On paper, it's an inspiring sports story about athletes pushing the limits to take on an impossible challenge.
But I got something darker out of it.
Director Robin Lee captured something else that he didn't intend to document, and it slowly became my main focus, of which I will explain...
The Hong Kong Four Trails Ultra Challenge is an extreme hiking marathon challenge in which contestants complete the four Hong Kong hiking trails, totaling 298 kilometers, within 72 hours. The documentary follows several veteran hikers who aim to finish the challenge in under 50 hours.
As I cheered on the individual athletes' Herculean efforts to complete the run under 50 hours, there was a creepiness to how much the contestants and the group were behaving.

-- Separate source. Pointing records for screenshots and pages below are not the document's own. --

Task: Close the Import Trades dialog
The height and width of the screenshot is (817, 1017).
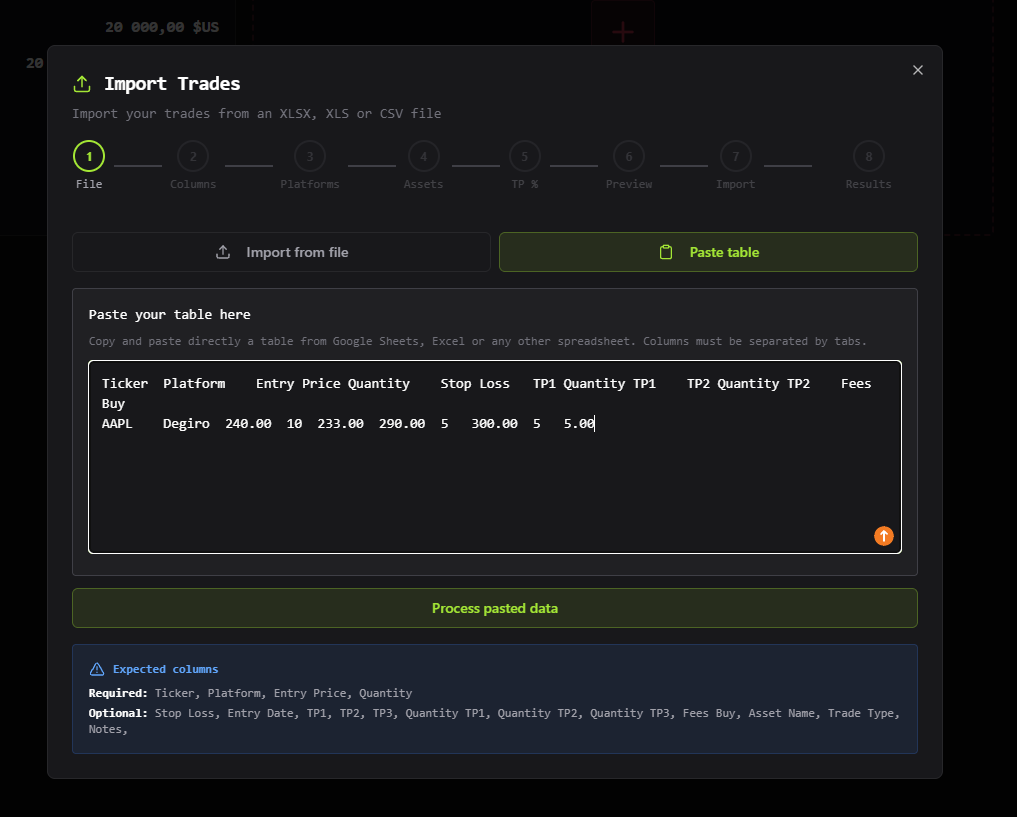Action: pyautogui.click(x=918, y=70)
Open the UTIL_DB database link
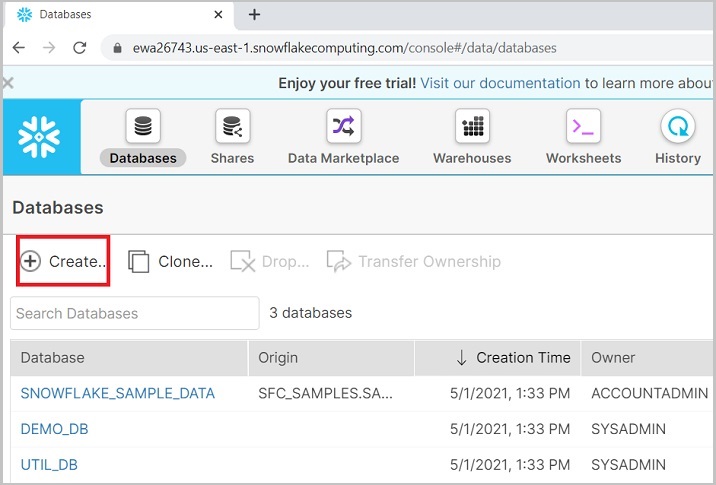This screenshot has height=485, width=716. click(x=49, y=465)
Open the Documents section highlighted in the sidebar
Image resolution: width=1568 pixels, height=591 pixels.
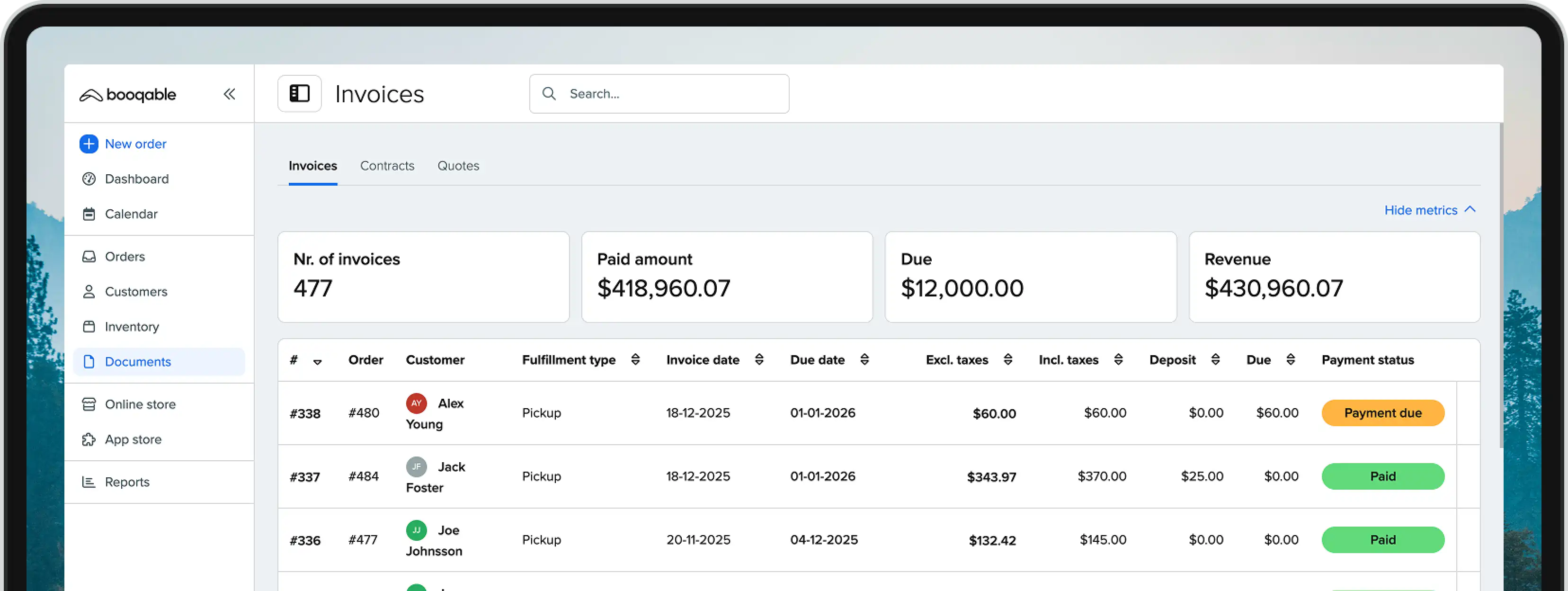tap(138, 361)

Two athletes were risking permanent injury to their knees. One of them, who had stitched from an injury weeks prior, decided to run anyway and had a nurse on standby to examine and possibly restitch his injury between the trails.

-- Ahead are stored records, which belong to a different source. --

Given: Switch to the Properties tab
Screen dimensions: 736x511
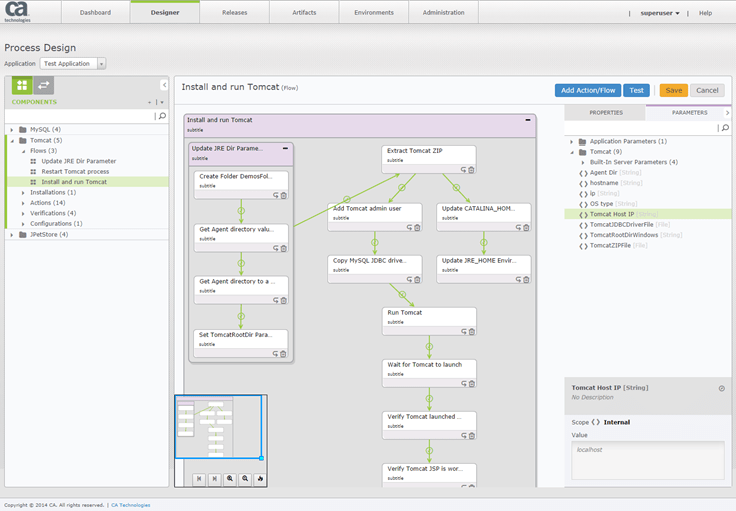Looking at the screenshot, I should tap(605, 113).
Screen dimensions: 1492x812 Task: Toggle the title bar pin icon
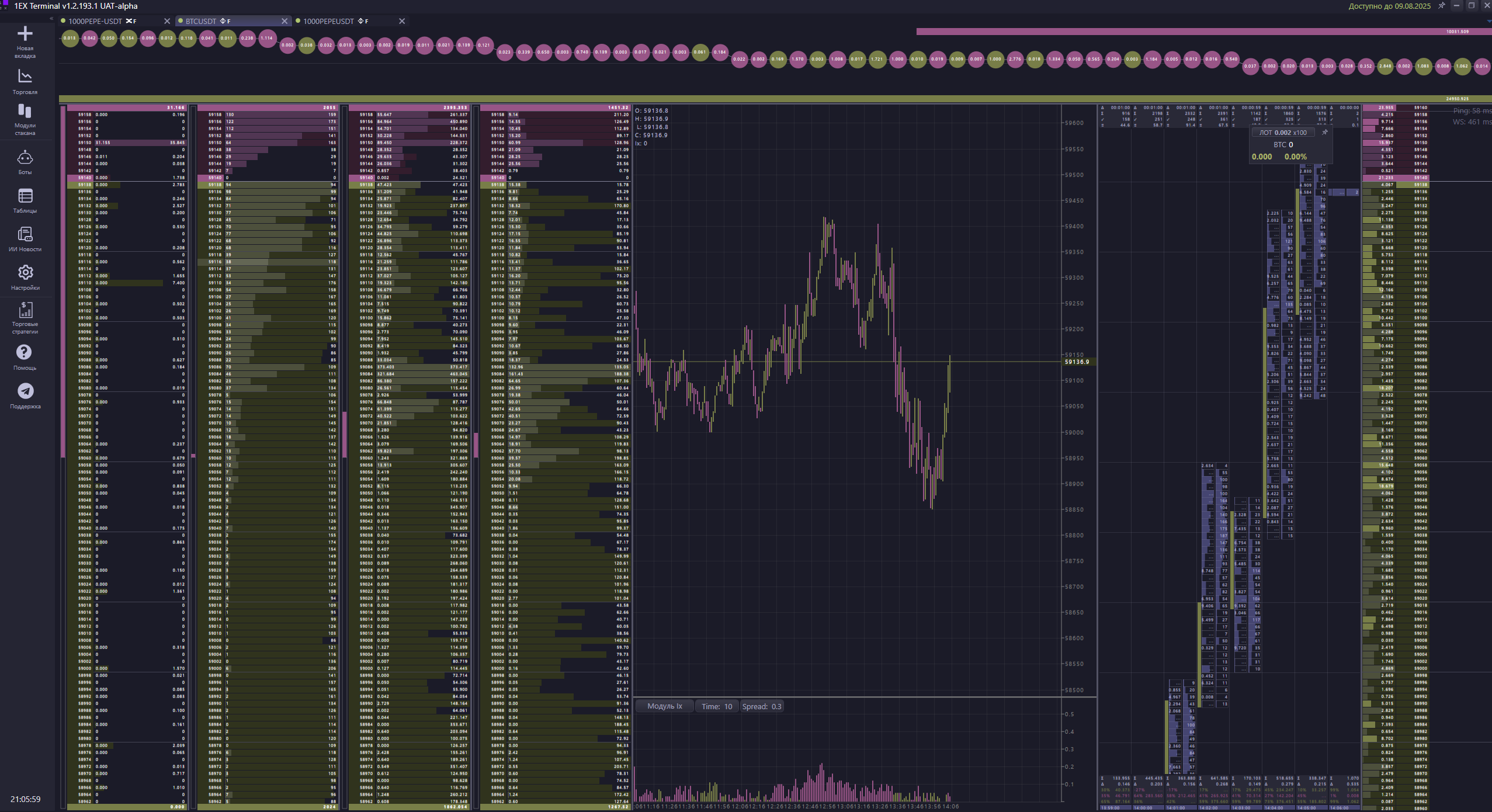[1441, 6]
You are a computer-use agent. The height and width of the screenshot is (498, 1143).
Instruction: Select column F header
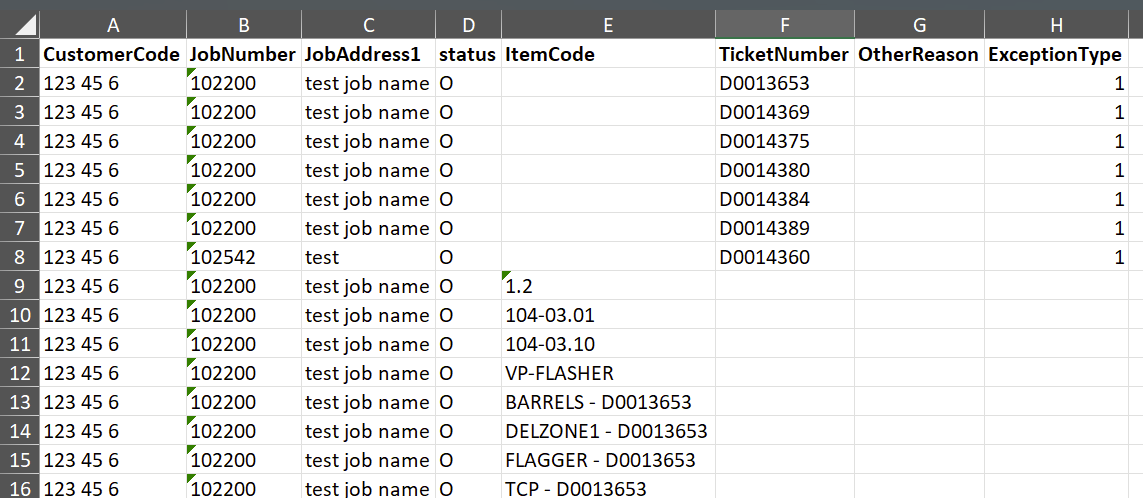tap(784, 24)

Why didn't anyone encourage the poor chap to rest and do the run next year for the sake of his leg? It's an annual event!

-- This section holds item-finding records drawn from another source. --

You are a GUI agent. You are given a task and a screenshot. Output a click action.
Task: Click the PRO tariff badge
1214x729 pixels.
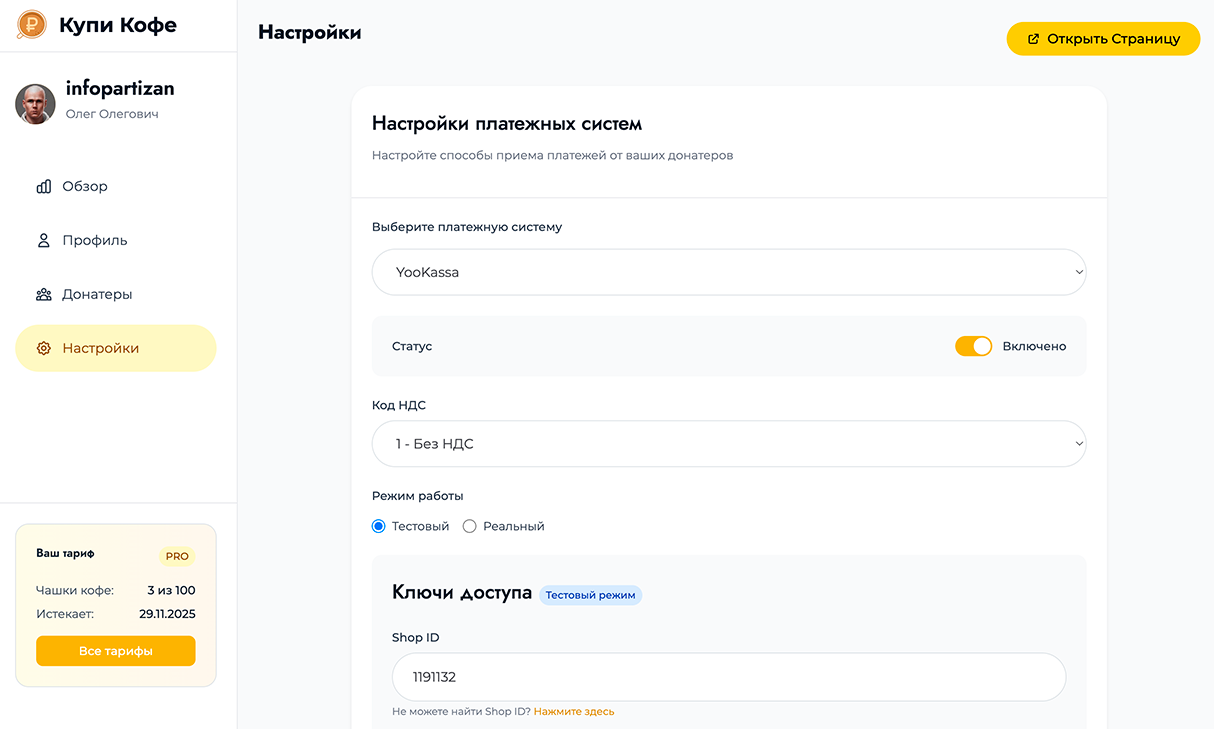coord(177,556)
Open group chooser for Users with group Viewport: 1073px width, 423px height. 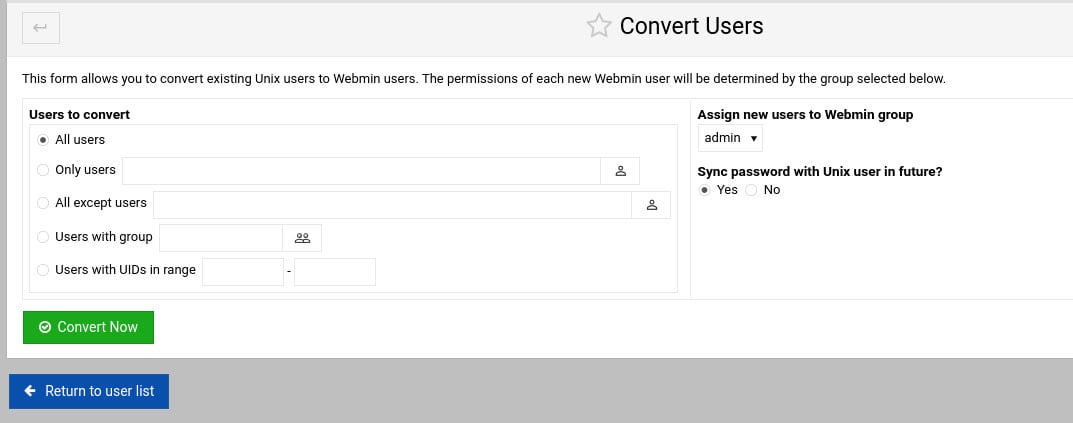coord(302,238)
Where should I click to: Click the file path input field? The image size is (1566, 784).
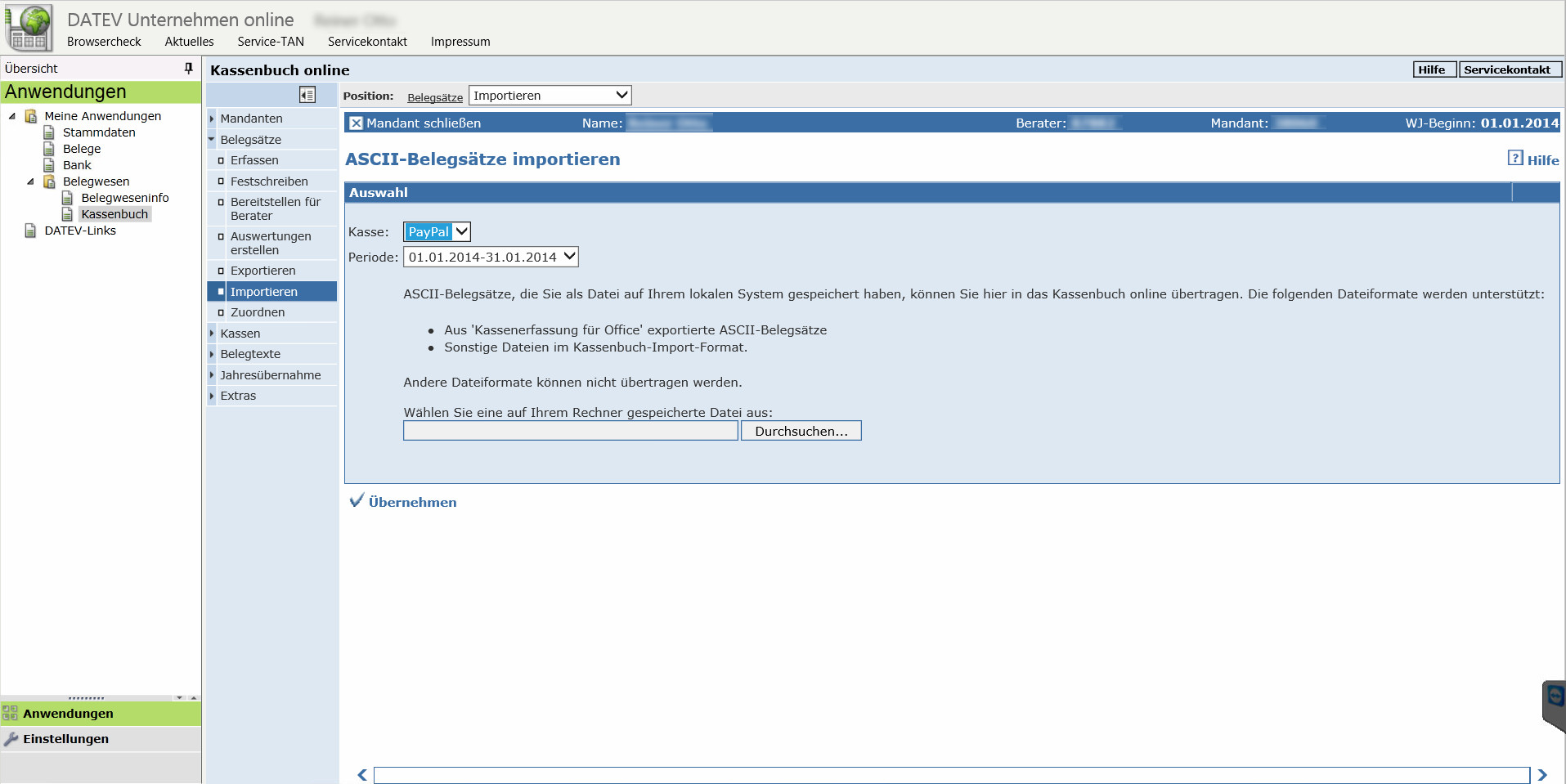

No, the group cheers him on.
It's a supportive, warm community-as long as the athlete keeps pushing on!
And every year, the Four Trails creator makes the rules more challenging, shortening the cutoff time, banning painkillers and music, and changing the start time to evening. Where does this intensity come from?
As I was cringing over the contestant's leg wound, wondering if a resulting amputation would snap them all out of this spell and realize how insane they were behaving... it dawned on me. I saw what Werner Herzog deems the Ecstatic Truth.
I recognize this behavior from hobby groups where a cult-like dynamic naturally develops. The once-passionate hobby leader assumes a power position over the participants, controlling the very thing that the group enjoys, to the point of holding it ransom. The intensity then cranks up in odd ways and the participants become fiercely competitive.
I'm sure this social dynamic happens in all hobby groups around the world, but being from Hong Kong, I link the behavior in Four Trails specifically to Hong Kong and even Hong Kong expats, too.
It's how fast life in Hong Kong moves and how hard and busy people work to keep up with it. They work hard and proverbially have a need to play hard as well, which ends up being unknowingly exploited in this process.
I've chatted with friends and colleagues since I saw Four Trails. One friend joined and quit the local dodgeball league after one trial cause of how aggressively competitive people were and how hard they were chucking the balls. Another friend told me he quit a football group because the organizer instructed the players to only pass the ball to him to score.
As an inspiring documentary of the athletic spirit, I give Four Trails a 7. As an accidental portrait of Hong Kong life and the intensity therein, I rate it an 8.